Panelists: Barry Siegel, Amy DePaul, Miles Corwin, Erika Hay

“We tell ourselves stories in order to live.” --  Joan Didion

Narrative is at the center of our lives, and human beings are hard-wired for stories.  The telling of stories helps us to understand ourselves, connect with others, form memories, and make sense of our world.  But stories can also divide us, and we are seeing this play out powerfully today in the news, in our communities, and in our social media feeds.  Many are now asking:

• What is a true story, really?
• How do people decipher fiction from fact in this era of online propaganda and fake news?
• How are the tools of storytelling manipulated to skew truth?
• How can we employ narrative technique to communicate truths?
• What is the role of journalistic narrative in a civil society?

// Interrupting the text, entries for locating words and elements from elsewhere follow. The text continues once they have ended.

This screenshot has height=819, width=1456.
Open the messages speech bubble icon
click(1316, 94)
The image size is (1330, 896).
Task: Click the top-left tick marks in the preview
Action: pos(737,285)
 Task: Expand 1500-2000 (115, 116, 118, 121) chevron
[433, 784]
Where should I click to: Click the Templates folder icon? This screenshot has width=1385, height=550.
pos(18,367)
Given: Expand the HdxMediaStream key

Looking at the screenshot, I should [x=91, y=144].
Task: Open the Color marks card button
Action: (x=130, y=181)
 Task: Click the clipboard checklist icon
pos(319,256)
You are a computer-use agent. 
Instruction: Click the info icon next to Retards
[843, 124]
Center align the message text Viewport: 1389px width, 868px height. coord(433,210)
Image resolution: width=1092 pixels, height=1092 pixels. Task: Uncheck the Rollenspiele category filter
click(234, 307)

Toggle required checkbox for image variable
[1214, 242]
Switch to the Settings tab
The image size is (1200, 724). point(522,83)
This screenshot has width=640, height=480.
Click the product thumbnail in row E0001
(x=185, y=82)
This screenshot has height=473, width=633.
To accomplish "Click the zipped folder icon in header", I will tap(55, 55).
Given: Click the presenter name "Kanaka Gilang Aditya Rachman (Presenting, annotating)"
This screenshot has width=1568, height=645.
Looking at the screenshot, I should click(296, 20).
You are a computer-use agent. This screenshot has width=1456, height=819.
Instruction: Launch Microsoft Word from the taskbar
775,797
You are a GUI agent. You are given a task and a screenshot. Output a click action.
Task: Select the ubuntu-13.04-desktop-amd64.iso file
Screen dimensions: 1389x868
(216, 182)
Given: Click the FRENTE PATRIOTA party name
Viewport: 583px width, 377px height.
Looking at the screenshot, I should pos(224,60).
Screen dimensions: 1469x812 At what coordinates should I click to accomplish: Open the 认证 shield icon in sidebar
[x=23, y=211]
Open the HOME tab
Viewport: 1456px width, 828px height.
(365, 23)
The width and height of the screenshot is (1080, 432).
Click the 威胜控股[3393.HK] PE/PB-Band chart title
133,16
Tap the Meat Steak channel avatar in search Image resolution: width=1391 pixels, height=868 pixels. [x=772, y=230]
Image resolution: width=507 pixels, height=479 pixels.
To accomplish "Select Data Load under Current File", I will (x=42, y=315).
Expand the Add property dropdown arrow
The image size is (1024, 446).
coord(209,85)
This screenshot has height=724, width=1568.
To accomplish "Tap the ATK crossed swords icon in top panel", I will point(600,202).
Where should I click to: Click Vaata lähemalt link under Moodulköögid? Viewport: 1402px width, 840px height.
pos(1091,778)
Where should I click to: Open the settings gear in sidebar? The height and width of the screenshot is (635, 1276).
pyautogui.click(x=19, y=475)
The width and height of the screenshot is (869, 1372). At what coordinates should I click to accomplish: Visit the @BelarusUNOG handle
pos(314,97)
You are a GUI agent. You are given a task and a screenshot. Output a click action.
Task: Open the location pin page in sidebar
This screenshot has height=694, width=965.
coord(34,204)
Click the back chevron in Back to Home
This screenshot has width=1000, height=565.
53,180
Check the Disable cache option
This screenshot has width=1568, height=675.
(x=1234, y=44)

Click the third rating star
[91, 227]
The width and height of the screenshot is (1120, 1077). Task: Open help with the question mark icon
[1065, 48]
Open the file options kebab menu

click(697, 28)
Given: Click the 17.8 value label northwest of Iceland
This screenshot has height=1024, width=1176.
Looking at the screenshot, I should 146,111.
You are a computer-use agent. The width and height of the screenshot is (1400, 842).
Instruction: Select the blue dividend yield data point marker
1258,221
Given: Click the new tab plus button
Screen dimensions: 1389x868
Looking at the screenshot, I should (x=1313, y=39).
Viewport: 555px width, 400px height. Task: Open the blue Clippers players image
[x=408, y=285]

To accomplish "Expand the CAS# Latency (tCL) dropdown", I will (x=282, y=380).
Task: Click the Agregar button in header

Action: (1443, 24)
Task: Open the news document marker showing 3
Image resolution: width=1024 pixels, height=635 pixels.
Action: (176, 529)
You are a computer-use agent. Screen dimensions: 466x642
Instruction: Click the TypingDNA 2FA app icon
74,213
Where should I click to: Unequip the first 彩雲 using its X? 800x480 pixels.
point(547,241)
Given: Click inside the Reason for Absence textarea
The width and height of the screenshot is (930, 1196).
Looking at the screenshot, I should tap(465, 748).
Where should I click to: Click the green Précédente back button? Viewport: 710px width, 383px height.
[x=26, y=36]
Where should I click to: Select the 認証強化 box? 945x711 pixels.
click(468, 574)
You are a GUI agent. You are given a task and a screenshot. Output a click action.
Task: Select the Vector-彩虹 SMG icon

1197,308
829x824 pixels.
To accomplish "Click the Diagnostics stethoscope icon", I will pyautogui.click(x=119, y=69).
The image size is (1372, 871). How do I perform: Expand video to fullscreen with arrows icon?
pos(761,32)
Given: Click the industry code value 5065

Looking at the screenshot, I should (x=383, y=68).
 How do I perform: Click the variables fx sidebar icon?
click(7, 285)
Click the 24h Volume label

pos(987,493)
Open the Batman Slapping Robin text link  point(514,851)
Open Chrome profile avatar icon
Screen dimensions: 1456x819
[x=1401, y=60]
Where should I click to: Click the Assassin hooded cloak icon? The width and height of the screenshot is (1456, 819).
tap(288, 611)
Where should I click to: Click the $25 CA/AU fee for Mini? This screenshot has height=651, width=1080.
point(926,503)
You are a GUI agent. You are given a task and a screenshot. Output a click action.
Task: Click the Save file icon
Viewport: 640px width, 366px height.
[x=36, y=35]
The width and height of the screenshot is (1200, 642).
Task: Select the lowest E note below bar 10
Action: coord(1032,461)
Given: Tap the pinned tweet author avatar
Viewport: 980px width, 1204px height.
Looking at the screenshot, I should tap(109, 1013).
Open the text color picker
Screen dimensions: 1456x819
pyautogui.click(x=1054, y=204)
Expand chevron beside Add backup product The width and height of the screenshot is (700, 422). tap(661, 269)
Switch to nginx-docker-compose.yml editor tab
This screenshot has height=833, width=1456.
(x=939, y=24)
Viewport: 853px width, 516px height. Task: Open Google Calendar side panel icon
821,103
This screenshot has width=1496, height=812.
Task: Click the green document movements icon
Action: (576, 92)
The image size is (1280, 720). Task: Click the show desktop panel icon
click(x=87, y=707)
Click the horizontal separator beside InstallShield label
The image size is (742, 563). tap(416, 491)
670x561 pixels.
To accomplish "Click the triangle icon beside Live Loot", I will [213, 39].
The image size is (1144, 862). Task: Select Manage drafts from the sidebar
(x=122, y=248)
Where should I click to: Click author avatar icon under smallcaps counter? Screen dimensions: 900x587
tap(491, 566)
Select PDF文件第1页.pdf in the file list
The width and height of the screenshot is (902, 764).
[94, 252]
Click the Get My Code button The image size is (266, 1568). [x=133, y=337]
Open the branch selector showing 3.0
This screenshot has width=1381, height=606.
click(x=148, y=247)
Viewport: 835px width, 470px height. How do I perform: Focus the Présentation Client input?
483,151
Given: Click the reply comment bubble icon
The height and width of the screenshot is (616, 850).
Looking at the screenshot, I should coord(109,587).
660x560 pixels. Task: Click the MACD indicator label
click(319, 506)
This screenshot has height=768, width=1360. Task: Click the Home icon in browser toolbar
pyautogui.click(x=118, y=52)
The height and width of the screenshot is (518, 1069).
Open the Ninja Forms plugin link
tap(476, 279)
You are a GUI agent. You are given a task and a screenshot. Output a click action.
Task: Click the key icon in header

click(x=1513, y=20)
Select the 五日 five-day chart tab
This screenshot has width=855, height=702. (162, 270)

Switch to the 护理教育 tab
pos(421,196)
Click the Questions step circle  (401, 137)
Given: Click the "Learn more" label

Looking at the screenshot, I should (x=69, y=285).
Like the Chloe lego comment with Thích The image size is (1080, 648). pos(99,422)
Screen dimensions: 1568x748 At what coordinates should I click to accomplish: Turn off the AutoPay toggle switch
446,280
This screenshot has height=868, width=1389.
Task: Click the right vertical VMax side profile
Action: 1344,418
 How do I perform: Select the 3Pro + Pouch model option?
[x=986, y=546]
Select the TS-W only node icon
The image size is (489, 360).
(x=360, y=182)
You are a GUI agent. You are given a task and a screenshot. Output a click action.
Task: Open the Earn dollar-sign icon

The UC Irvine Literary Journalism Program is perfectly situated to engage these questions by forming a center for narrative here in Orange County.  Building on the historical strengths of the School of Humanities, which is renowned for its expertise in critical theory, creative writing, and literary studies, Literary Journalism’s new Center adds nonfiction storytelling to this esteemed list.  The Literary Journalism Program employs some of the top nonfiction storytellers in the country. We want to better share their insights with the broader campus and public. How can a scientist convey her research to the public in a way that captures the importance of her work? How can a public health worker illuminate a local crisis in a manner that evokes empathy and urgency? How can everyday individuals—students, retirees, schoolteachers, parents—express themselves in ways that engage the public on the issues they are passionate about?  And, most importantly, how can we communicate with each other in a way that contributes to a civil society?   We seek to share our appreciation and excitement for true storytelling with the academy and the public. We also want to offer journalists methods for becoming better storytellers. We want to train members of the media to protect themselves against spin and disinformation campaigns by becoming more careful and thoughtful reporters and writers.  We want to explore and deepen our understanding of the many ways that storytelling is at the heart of what it means to be human, and central to our recognition of human dignity in ourselves and in others.

In the spring of 2019. Literary Journalism secured a donation from UCI alumna Lavonne Smith to fund the first part of an ambitious project, aimed at recognizing the role of stories in our everyday lives.  Smith's gift provides crucial funding for a planned Storytelling Lab, which will form the core of the Center for Storytelling.